Requirements:
Convert every line of the data records below into a JSON list of strings, with one string per line and blank lines omitted.

━━ Records to use

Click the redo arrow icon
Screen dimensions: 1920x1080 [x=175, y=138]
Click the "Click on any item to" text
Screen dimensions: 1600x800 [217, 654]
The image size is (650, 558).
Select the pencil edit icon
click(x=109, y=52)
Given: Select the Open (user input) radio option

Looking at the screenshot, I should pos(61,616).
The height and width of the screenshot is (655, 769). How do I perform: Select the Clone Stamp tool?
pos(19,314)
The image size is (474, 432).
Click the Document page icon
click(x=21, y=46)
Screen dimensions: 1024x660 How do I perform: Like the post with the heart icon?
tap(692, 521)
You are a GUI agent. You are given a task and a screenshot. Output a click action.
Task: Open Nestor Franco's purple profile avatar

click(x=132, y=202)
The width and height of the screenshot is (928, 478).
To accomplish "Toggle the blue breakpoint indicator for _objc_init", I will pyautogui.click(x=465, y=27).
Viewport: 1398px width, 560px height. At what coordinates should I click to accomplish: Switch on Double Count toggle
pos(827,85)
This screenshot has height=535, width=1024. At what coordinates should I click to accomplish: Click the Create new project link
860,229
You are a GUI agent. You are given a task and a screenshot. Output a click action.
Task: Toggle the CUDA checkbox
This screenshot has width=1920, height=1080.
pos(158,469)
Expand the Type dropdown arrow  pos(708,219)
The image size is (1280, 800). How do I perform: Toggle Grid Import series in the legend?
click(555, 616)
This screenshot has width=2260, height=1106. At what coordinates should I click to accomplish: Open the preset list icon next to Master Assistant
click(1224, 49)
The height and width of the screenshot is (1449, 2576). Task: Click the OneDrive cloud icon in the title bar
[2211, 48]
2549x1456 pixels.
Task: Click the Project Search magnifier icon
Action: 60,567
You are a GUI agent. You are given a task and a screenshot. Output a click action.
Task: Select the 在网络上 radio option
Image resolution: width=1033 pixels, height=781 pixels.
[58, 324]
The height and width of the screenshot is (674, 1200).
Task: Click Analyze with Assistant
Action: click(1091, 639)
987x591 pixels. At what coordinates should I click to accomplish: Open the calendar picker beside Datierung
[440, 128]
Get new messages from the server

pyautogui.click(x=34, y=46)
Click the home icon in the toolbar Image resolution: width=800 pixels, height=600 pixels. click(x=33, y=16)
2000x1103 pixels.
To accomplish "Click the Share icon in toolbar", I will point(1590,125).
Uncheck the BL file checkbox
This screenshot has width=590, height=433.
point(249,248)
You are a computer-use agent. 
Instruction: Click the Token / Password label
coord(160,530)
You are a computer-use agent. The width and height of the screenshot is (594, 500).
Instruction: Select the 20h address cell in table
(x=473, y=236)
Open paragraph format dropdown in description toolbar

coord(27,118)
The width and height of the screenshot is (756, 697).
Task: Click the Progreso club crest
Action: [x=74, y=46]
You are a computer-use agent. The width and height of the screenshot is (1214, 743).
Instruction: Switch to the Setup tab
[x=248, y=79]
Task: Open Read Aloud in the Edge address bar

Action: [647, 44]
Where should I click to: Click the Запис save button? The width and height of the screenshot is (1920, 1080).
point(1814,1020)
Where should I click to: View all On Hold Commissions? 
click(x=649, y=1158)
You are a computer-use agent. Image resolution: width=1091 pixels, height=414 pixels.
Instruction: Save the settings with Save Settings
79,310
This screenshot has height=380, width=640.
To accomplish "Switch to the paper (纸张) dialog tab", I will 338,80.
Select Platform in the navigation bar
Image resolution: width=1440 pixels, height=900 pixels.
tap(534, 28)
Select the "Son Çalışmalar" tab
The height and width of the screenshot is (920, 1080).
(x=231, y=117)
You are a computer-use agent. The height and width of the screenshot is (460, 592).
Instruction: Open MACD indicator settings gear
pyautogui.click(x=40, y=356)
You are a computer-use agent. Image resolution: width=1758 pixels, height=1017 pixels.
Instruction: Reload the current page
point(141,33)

━━━━

Correct output:
[
  "Click the redo arrow icon",
  "Screen dimensions: 1920x1080 [x=175, y=138]",
  "Click the \"Click on any item to\" text",
  "Screen dimensions: 1600x800 [217, 654]",
  "The image size is (650, 558).",
  "Select the pencil edit icon",
  "click(x=109, y=52)",
  "Given: Select the Open (user input) radio option",
  "Looking at the screenshot, I should pos(61,616).",
  "The height and width of the screenshot is (655, 769). How do I perform: Select the Clone Stamp tool?",
  "pos(19,314)",
  "The image size is (474, 432).",
  "Click the Document page icon",
  "click(x=21, y=46)",
  "Screen dimensions: 1024x660 How do I perform: Like the post with the heart icon?",
  "tap(692, 521)",
  "You are a GUI agent. You are given a task and a screenshot. Output a click action.",
  "Task: Open Nestor Franco's purple profile avatar",
  "click(x=132, y=202)",
  "The width and height of the screenshot is (928, 478).",
  "To accomplish \"Toggle the blue breakpoint indicator for _objc_init\", I will pyautogui.click(x=465, y=27).",
  "Viewport: 1398px width, 560px height. At what coordinates should I click to accomplish: Switch on Double Count toggle",
  "pos(827,85)",
  "This screenshot has height=535, width=1024. At what coordinates should I click to accomplish: Click the Create new project link",
  "860,229",
  "You are a GUI agent. You are given a task and a screenshot. Output a click action.",
  "Task: Toggle the CUDA checkbox",
  "This screenshot has width=1920, height=1080.",
  "pos(158,469)",
  "Expand the Type dropdown arrow  pos(708,219)",
  "The image size is (1280, 800). How do I perform: Toggle Grid Import series in the legend?",
  "click(555, 616)",
  "This screenshot has width=2260, height=1106. At what coordinates should I click to accomplish: Open the preset list icon next to Master Assistant",
  "click(1224, 49)",
  "The height and width of the screenshot is (1449, 2576). Task: Click the OneDrive cloud icon in the title bar",
  "[2211, 48]",
  "2549x1456 pixels.",
  "Task: Click the Project Search magnifier icon",
  "Action: 60,567",
  "You are a GUI agent. You are given a task and a screenshot. Output a click action.",
  "Task: Select the 在网络上 radio option",
  "Image resolution: width=1033 pixels, height=781 pixels.",
  "[58, 324]",
  "The height and width of the screenshot is (674, 1200).",
  "Task: Click Analyze with Assistant",
  "Action: click(1091, 639)",
  "987x591 pixels. At what coordinates should I click to accomplish: Open the calendar picker beside Datierung",
  "[440, 128]",
  "Get new messages from the server",
  "pyautogui.click(x=34, y=46)",
  "Click the home icon in the toolbar Image resolution: width=800 pixels, height=600 pixels. click(x=33, y=16)",
  "2000x1103 pixels.",
  "To accomplish \"Click the Share icon in toolbar\", I will point(1590,125).",
  "Uncheck the BL file checkbox",
  "This screenshot has width=590, height=433.",
  "point(249,248)",
  "You are a computer-use agent. ",
  "Instruction: Click the Token / Password label",
  "coord(160,530)",
  "You are a computer-use agent. The width and height of the screenshot is (594, 500).",
  "Instruction: Select the 20h address cell in table",
  "(x=473, y=236)",
  "Open paragraph format dropdown in description toolbar",
  "coord(27,118)",
  "The width and height of the screenshot is (756, 697).",
  "Task: Click the Progreso club crest",
  "Action: [x=74, y=46]",
  "You are a computer-use agent. The width and height of the screenshot is (1214, 743).",
  "Instruction: Switch to the Setup tab",
  "[x=248, y=79]",
  "Task: Open Read Aloud in the Edge address bar",
  "Action: [647, 44]",
  "Where should I click to: Click the Запис save button? The width and height of the screenshot is (1920, 1080).",
  "point(1814,1020)",
  "Where should I click to: View all On Hold Commissions? ",
  "click(x=649, y=1158)",
  "You are a computer-use agent. Image resolution: width=1091 pixels, height=414 pixels.",
  "Instruction: Save the settings with Save Settings",
  "79,310",
  "This screenshot has height=380, width=640.",
  "To accomplish \"Switch to the paper (纸张) dialog tab\", I will 338,80.",
  "Select Platform in the navigation bar",
  "Image resolution: width=1440 pixels, height=900 pixels.",
  "tap(534, 28)",
  "Select the \"Son Çalışmalar\" tab",
  "The height and width of the screenshot is (920, 1080).",
  "(x=231, y=117)",
  "You are a computer-use agent. The height and width of the screenshot is (460, 592).",
  "Instruction: Open MACD indicator settings gear",
  "pyautogui.click(x=40, y=356)",
  "You are a computer-use agent. Image resolution: width=1758 pixels, height=1017 pixels.",
  "Instruction: Reload the current page",
  "point(141,33)"
]